Kuman Oh Kuman -_-
“Bukan,”
dokter pria bermata sipit itu menggeleng cepat. Kutunjukkan lagi bagian lenganku
yang lain, “Bukan,” kata-kata itu keluar dari mulutnya lagi. Baiklah, akan
kuperlihatkan di bagian jari dan pergelangan tangan, “Bukan,” lagi-lagi ia menggeleng. Dan akhirnya
kuperlihatkan “sesuatu” yang melekat di bagian pahaku, “Bukan.” Aishh, kata
BUKAN selalu terlontar dari mulut dokter Klinik Kepa Duri ini.
Ada yang
tahu arah cerita ini ke mana?
Baiklah,
mari kita flashback. Terhitung tanggal 1 Juli, sebuah bintik kemerahan
muncul di paha sebelah kananku. Ya, sebuah bulatan merah yang di tengahnya
tampak kekuningan melebar. Apa ini? Bisulkah? Tentu saja bukan, sungguh aku
mengenal baik bagaimana bentuk bisul, ini bukan bisul! Lalu apa? Keparnoanku
menyeruak ditambah keesokan harinya sebuah bintik merah tumbuh di telapak
tangan kananku. Telapak kanan, saudara-saudara! Ini hal yang aneh, aku semakin
was-was. Bintik merah serupa menghiasi punggung jari manis sebelah kiriku, lalu
di pergelangan lengan kiriku juga. Dan sebuah noda memerah yang agak berbeda
muncul di lengan kananku.
Ya Tuhan, apa ini? #LebayModeOn Aku tidak bisa
tinggal diam. Setiap teman yang kutemui pasti kutanya, “Ih, ini apa, ya?” lalu
dengan bangganya kutunjukan bintik-bintik merah yang merajalela di tubuhku ini
(padahal hanya 5 bintik merah termasuk yang di paha). Semua teman menggeleng.

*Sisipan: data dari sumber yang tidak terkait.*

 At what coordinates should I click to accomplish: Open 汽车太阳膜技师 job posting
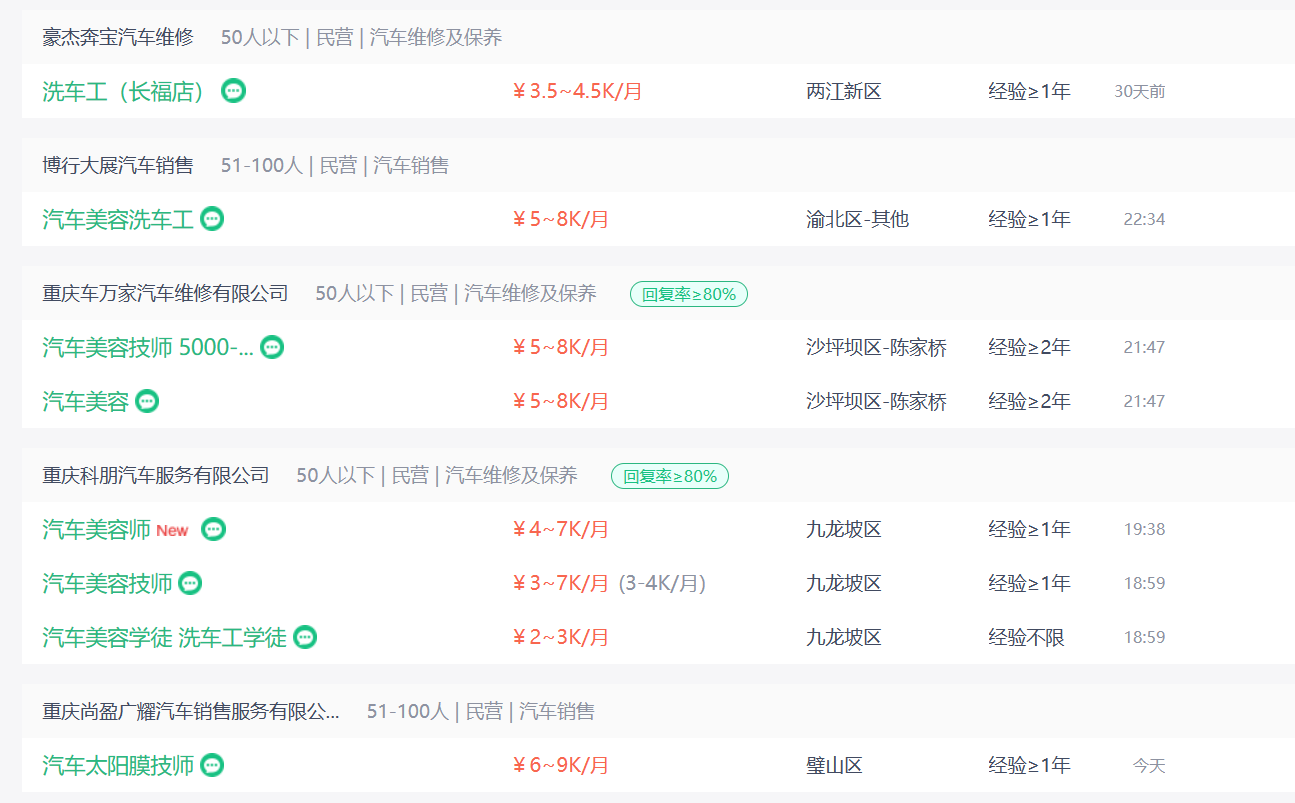coord(117,765)
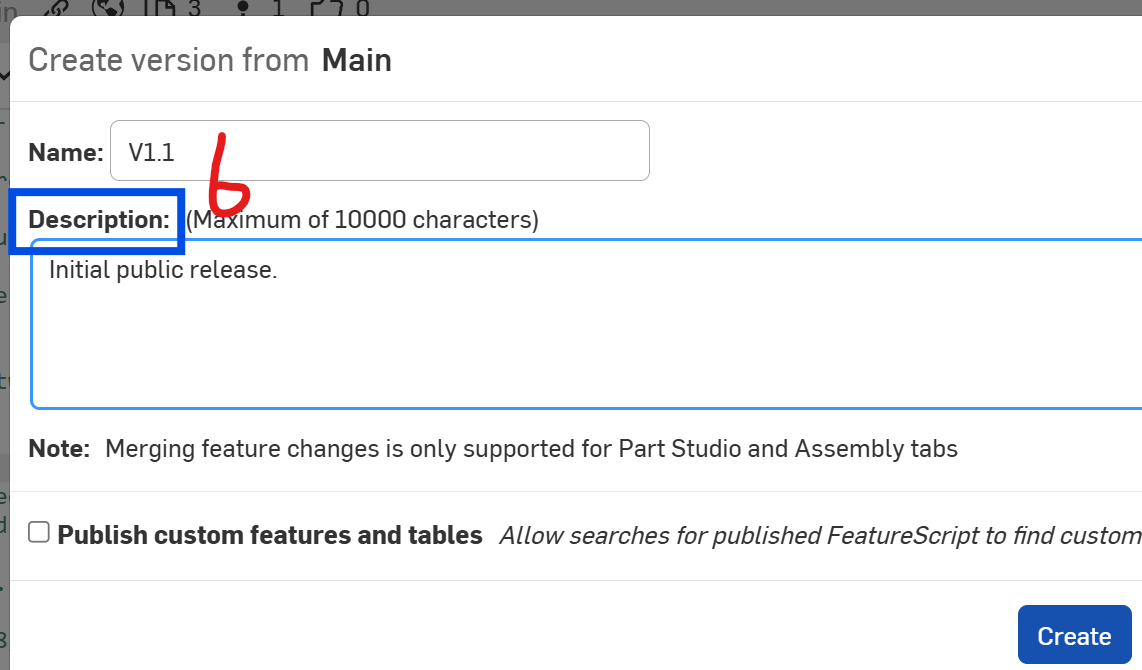The image size is (1142, 670).
Task: Click the globe public-document icon
Action: point(108,8)
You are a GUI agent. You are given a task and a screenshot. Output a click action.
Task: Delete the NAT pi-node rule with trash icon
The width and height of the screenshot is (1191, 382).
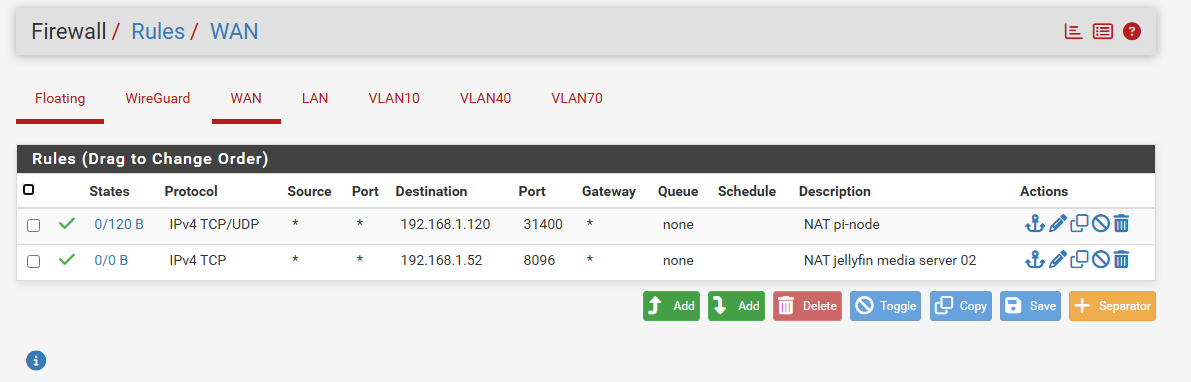(x=1121, y=224)
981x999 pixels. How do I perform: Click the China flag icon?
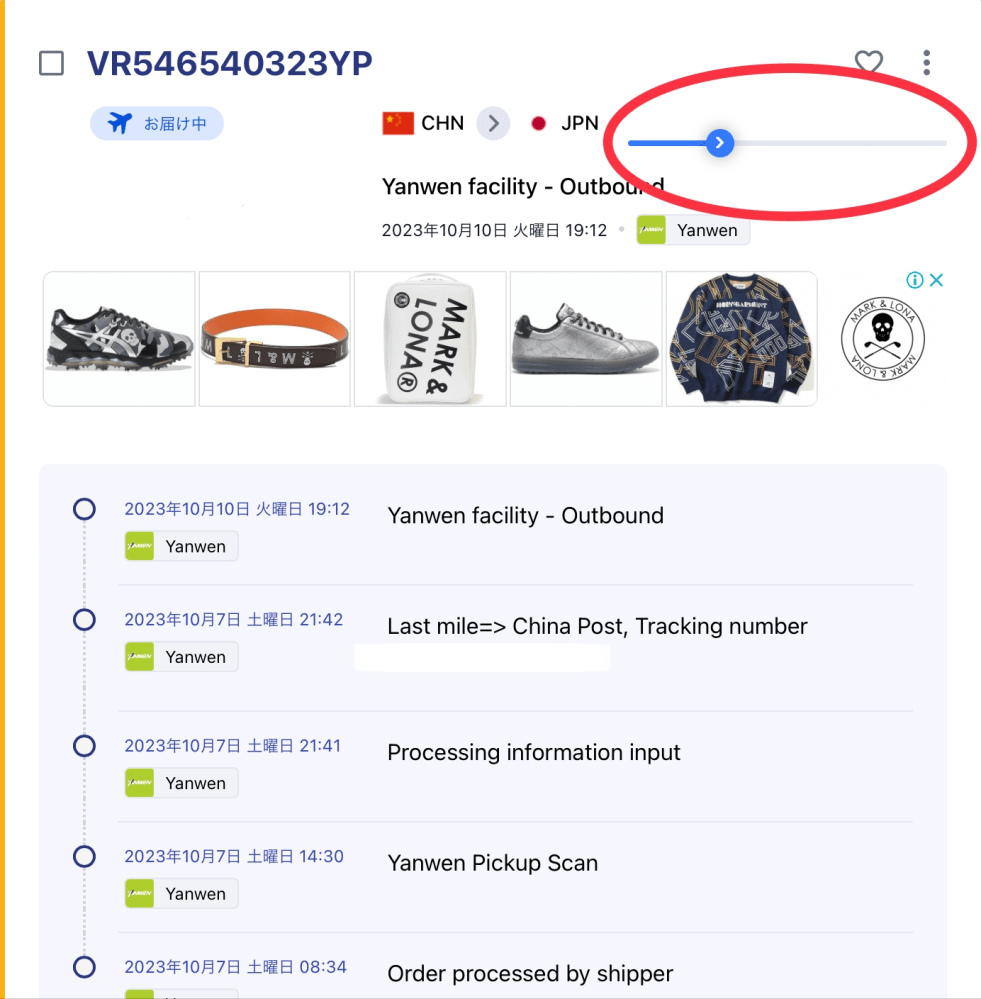[397, 123]
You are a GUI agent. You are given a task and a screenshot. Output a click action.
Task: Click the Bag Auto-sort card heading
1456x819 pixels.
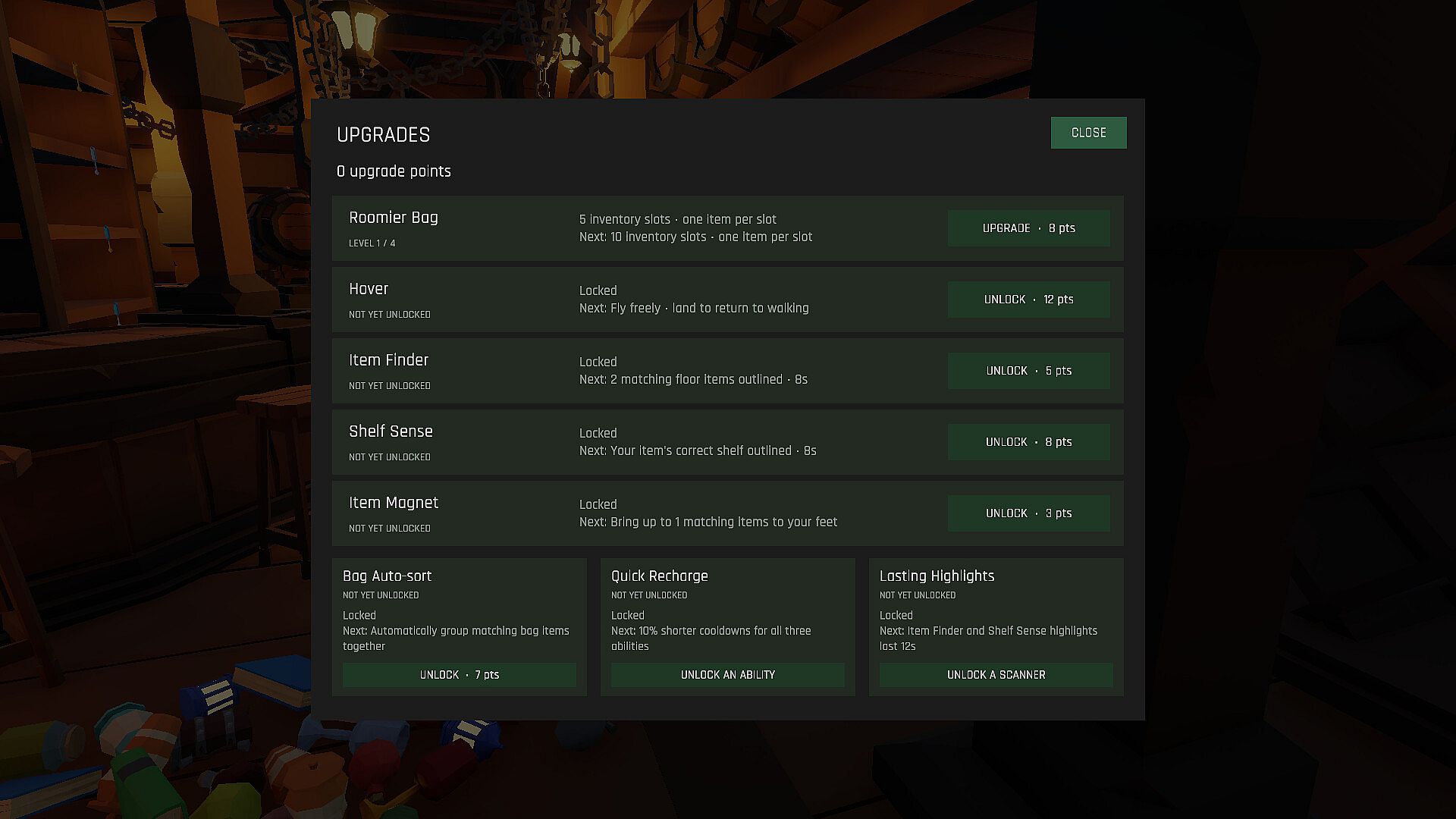[x=387, y=576]
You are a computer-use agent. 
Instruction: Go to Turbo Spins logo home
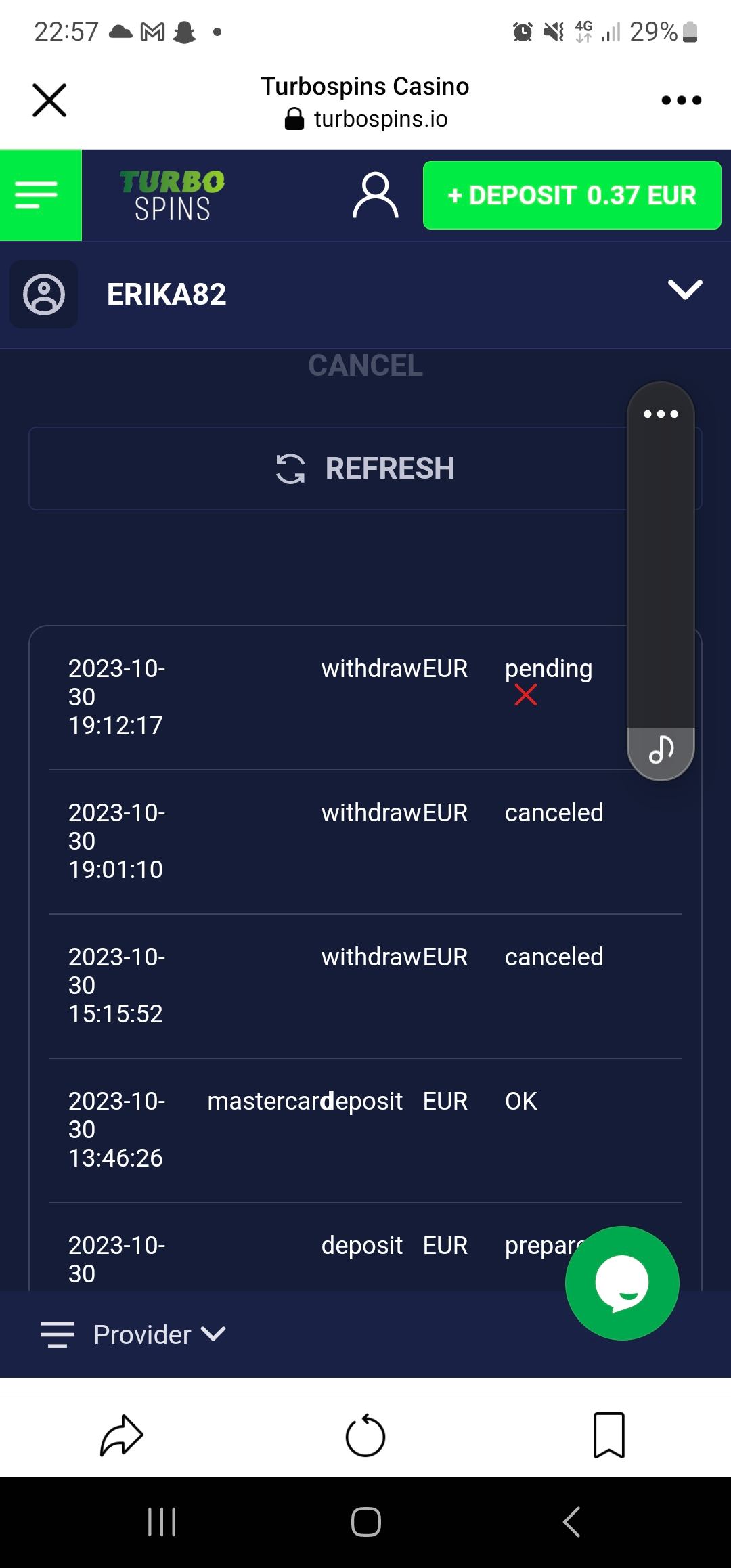coord(172,195)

Aku menerka-nerka, apa ini kutu air? Hei, kutu air tidak menguasai daerah paha.
“Apa mungkin cacar?” akhirnya seorang teman mengeluarkan statement yang
tak ingin kudengar, sebenarnya aku juga sudah was-was akan datangnya hari ini.
Ini tidak bisa dibiarkan, masa iya di detik-detik menjelang mudik aku harus
kena cacar?
Baiklah,
untuk menguatkan dugaan, aku menanyai Mbah Google bagaimana bentuk cacar itu.
Astaga, kalian tahu, bentuk cacar, lebih tepatnya lagi cacar air sangat mirip
dengan bintik-bintik yang ada di kulitku. Kemudian aku langsung menelusuri
gejala bila terkena cacar air, di sana tertera demam, meriang, badan terasa
letih, dan sebagainya. Aku mengingat-ingat, apa aku mengalami gejala ini?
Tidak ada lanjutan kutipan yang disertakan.